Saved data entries
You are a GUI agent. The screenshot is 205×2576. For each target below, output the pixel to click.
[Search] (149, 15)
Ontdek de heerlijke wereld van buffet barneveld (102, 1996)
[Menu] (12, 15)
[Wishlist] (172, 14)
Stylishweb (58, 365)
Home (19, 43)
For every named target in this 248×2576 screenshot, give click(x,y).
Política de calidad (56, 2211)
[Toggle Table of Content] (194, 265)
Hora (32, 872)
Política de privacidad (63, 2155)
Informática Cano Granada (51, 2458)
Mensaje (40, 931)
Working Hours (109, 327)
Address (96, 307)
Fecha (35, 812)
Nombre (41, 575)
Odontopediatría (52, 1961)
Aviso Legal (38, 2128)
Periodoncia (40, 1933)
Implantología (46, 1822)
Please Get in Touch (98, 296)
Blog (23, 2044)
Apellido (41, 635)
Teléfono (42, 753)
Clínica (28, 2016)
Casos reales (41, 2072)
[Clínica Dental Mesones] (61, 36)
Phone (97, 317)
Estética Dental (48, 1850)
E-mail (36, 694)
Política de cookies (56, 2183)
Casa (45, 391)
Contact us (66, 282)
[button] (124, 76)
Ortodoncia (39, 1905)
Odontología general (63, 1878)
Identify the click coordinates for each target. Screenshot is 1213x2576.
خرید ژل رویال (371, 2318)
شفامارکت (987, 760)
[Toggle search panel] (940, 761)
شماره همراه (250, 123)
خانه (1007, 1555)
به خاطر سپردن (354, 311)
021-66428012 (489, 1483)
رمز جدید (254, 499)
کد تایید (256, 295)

> _Directions_
Scan the records for the string "Toggle" and report each line where it occurs.

> _Response below_
[Toggle Table of Content] (194, 265)
[Toggle search panel] (940, 761)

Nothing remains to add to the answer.